Warum hole ich da so weit aus? Die Geschichten haben alle ein gemeinsames Element, und das ist, dass ich selbst weder wütend noch aggressiv war, sondern eine Autorität und Sicherheit ausgestrahlt habe, die ich in dem Moment auch gefühlt habe, und das hat mich in die Lage versetzt, die Situation zu kontrollieren. Und das ist - wenn man bedenkt, dass ich körperlich und zahlenmäßig immer unterlegen war - in meinen Augen nur möglich, weil das die Art ist, wie ich die Schützer erlebe. Also nicht nur als Spiegel einer bestimmten Form von Transformation, sondern als lebendige Aktivierung meiner Schutzkräfte mitsamt Fähigkeiten, die ich mir niemals explizit angeeignet habe.

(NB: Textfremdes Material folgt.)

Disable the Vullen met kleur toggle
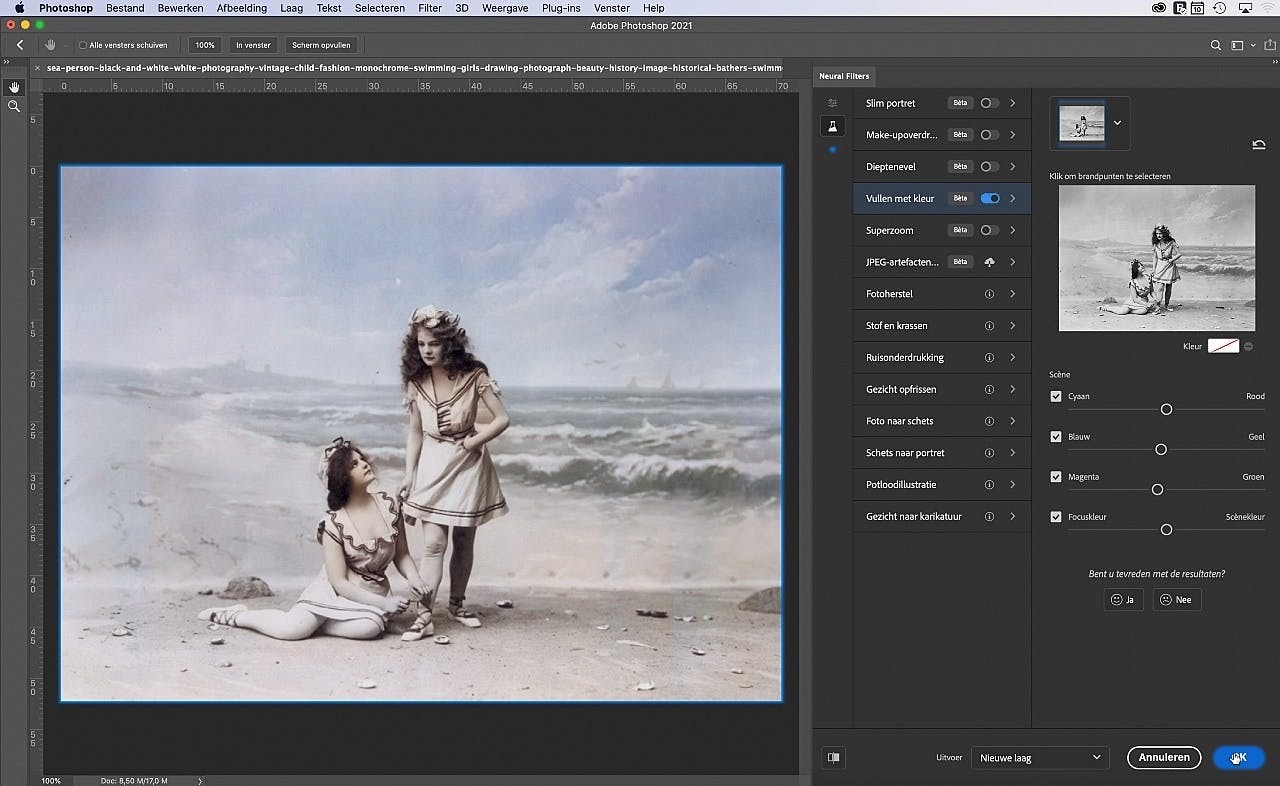 (x=990, y=198)
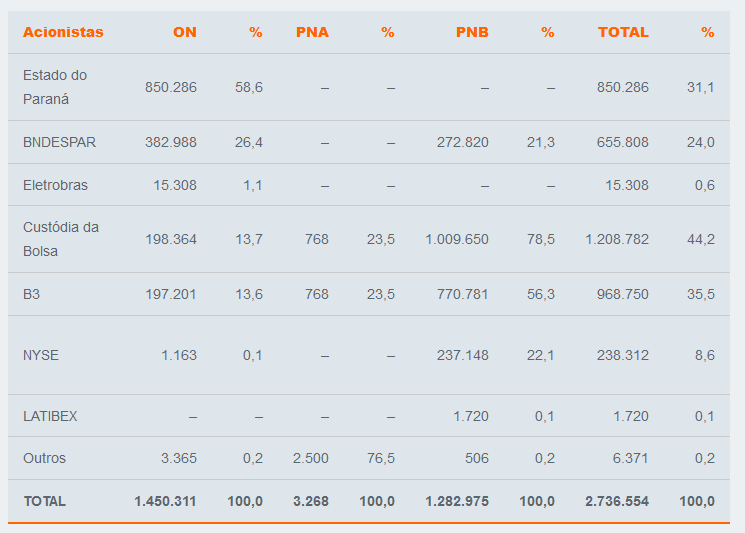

Die Situation wurde immer so weit wie möglich befriedet, ohne dass ich einen Millimeter zurückgewichen wäre. Diese "innere Kampfkunst" benötigt nicht mal den Einsatz des Körpers. Nicht einmal verbale Gewalt. Die Schützer heißen nicht ohne Grund "
Weisheitsschützer " - sie schützen nicht nur die Weisheit, sondern v.a. auch mit Weisheit und durch Weisheit.